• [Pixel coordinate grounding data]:
#####

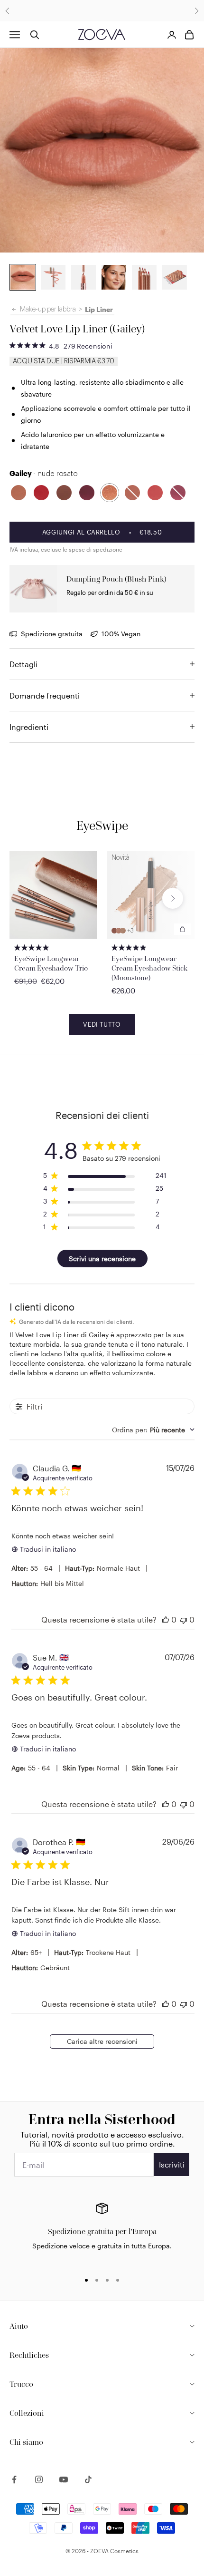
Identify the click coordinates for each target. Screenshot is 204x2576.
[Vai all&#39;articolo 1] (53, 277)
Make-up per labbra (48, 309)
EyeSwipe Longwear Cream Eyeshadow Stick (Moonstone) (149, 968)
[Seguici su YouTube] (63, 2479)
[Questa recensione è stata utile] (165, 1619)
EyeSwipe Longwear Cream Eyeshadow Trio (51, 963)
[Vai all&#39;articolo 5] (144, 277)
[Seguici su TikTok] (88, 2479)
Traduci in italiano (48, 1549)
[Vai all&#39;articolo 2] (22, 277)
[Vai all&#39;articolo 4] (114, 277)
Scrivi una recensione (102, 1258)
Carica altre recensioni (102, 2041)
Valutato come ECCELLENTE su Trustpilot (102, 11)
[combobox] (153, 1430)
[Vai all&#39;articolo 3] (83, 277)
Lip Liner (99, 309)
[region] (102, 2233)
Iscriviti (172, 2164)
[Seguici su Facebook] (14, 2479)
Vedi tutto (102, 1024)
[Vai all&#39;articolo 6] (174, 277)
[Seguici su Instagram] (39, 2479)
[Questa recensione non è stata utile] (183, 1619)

#####

• [Assigned task]: Please print the entries exactly as they stand. Images are not part of the copy.

• [Solution for this exercise]:
Identify the click coordinates for each target. Screenshot is 204x2576.
[Vai all&#39;articolo 1] (53, 277)
Make-up per labbra (48, 309)
EyeSwipe Longwear Cream Eyeshadow Stick (Moonstone) (149, 968)
[Seguici su YouTube] (63, 2479)
[Questa recensione è stata utile] (165, 1619)
EyeSwipe Longwear Cream Eyeshadow Trio (51, 963)
[Vai all&#39;articolo 5] (144, 277)
[Seguici su TikTok] (88, 2479)
Traduci in italiano (48, 1549)
[Vai all&#39;articolo 2] (22, 277)
[Vai all&#39;articolo 4] (114, 277)
Scrivi una recensione (102, 1258)
Carica altre recensioni (102, 2041)
Valutato come ECCELLENTE su Trustpilot (102, 11)
[combobox] (153, 1430)
[Vai all&#39;articolo 3] (83, 277)
Lip Liner (99, 309)
[region] (102, 2233)
Iscriviti (172, 2164)
[Seguici su Facebook] (14, 2479)
Vedi tutto (102, 1024)
[Vai all&#39;articolo 6] (174, 277)
[Seguici su Instagram] (39, 2479)
[Questa recensione non è stata utile] (183, 1619)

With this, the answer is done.